関東大震災後、伊豆に代わる山葵の一大生産地となり、
山葵生産者や仲買人たちが湯水の如く金を落とした。
そこには、全国から芸者衆も集まり、空前の山葵景気に
沸きかえっていた。終戦後もその名残で、多くの芸者衆が
息づいていた。

通称『狐小路』は、行き交う人々の肩が擦れ合うほど
賑わっていたそうだ。周りには何軒もの置屋ができ、
白粉(おしろい)の匂いをプンプン振り撒いている
芸者衆がたくさんいた。
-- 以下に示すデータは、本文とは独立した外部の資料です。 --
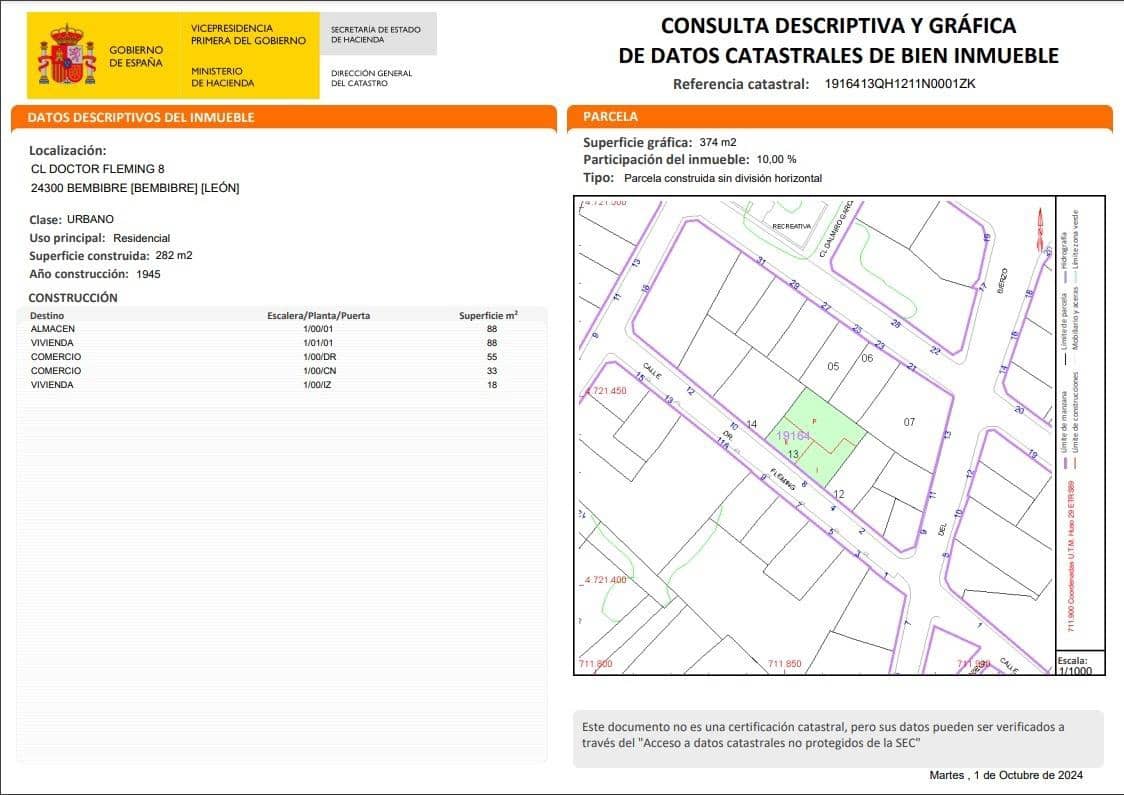Click the catastral reference number 1916413QH1211N0001ZK
The height and width of the screenshot is (795, 1124).
900,84
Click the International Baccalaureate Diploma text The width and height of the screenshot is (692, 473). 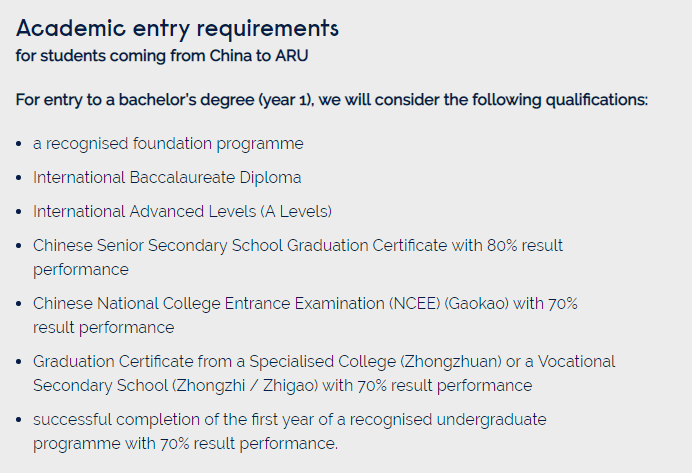pyautogui.click(x=167, y=177)
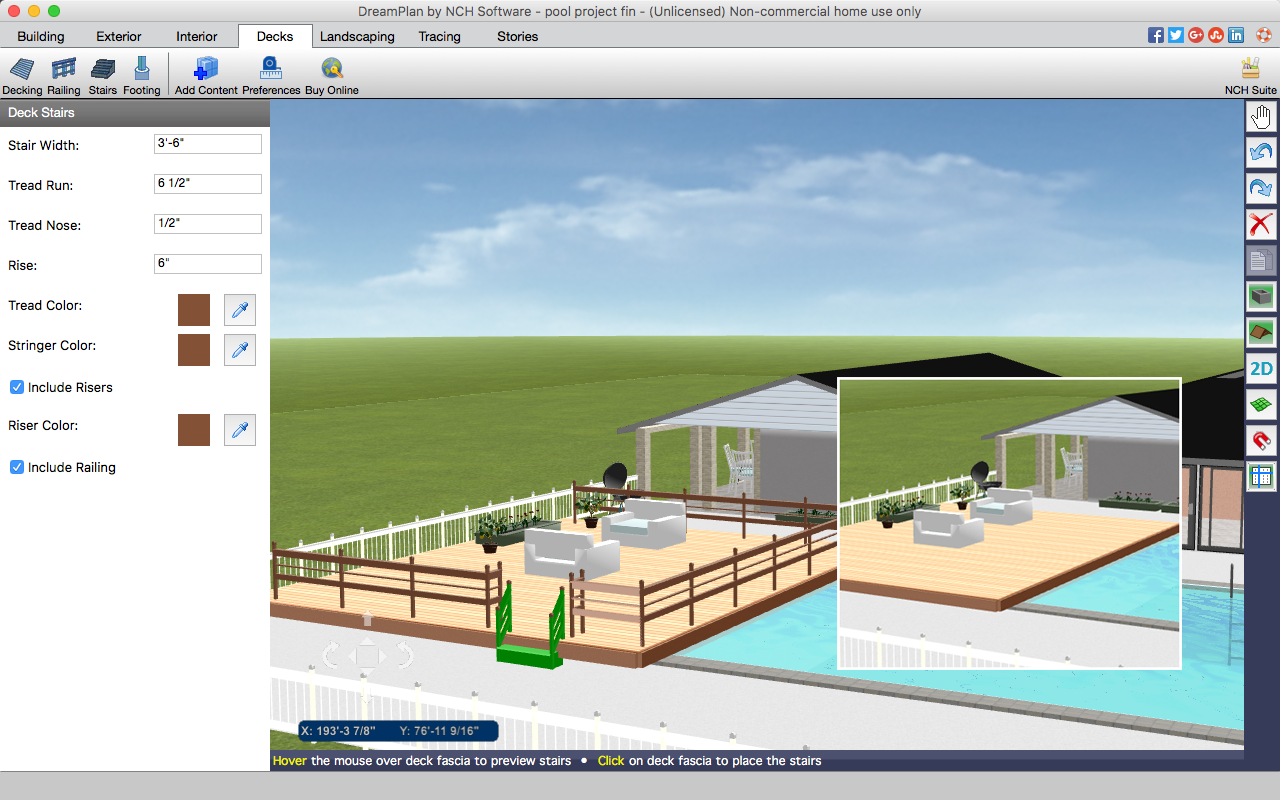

なかには人を騙すような‥‥。

当時、安曇野随一の繁華街であり、歓楽街であったことは
容易に推察できる。たった数百mの通りには、料亭や
置屋ばかりでなく、芸者衆の住む部屋貸し屋、魚屋、
八百屋、肉屋、もちろん山葵屋、『き~ねいちゃん』の
寿司屋の隣りが銭湯。通りを隔ててお菓子屋の『花月堂』。
人ばかりでなく、時代が蠢いていた‥‥。

そんな賑やかな場所から、道も整備されていない隣村の
山沿いにある小さな集落に、相手の顔も知らぬまま
嫁いできた『花月堂』の娘は、夜な夜な真っ暗な外で
寂しさに耐え切れず、一人涙を流していたそうだ。

一月ほど前、仕事先のおばあちゃんと話をした。
20歳以上年が離れていても、会話が成り立つから、
楽しくもあり、懐かしかった。

昭和34年、甚大な被害をもたらした『伊勢湾台風』は、
私の故郷もズタズタにしていった。川沿いの山葵田は
冠水し全滅。『狐小路』のはずれにあった木橋も流された。
少し上流にアーチ型コンクリート橋として架けなおされ、
当然、取り付け道路も変わり、通りは一気に寂れていった。
地上権しか持ってなかった家屋は次々に壊され、今では
往時の繁栄を垣間見るような姿は一つも残っていない。
人の記憶も少しずつ薄れ、時代が懐かしさを壊してゆく‥‥。 

by don-viajero | 2011-06-28 19:46 | エッセー | Comments(2)
Commented by riojiji at 2011-07-03 07:09 x
夢には 必ず伏線がある!・・・ですね。
初めて 聞いたじ!!
なんや、あの時 婆ちゃんも居たから その話、したら
当時の安曇野の話 聞けたでありんすよ!!
Commented by DON VIAJERO at 2011-07-03 07:55 x
日本蜜蜂の分蜂の話しも・・・?
正式名称でなかった「狐小路」。
この先にあった木橋を渡った場所が「狐島」。
いまでも、この名前は地域名として残っている。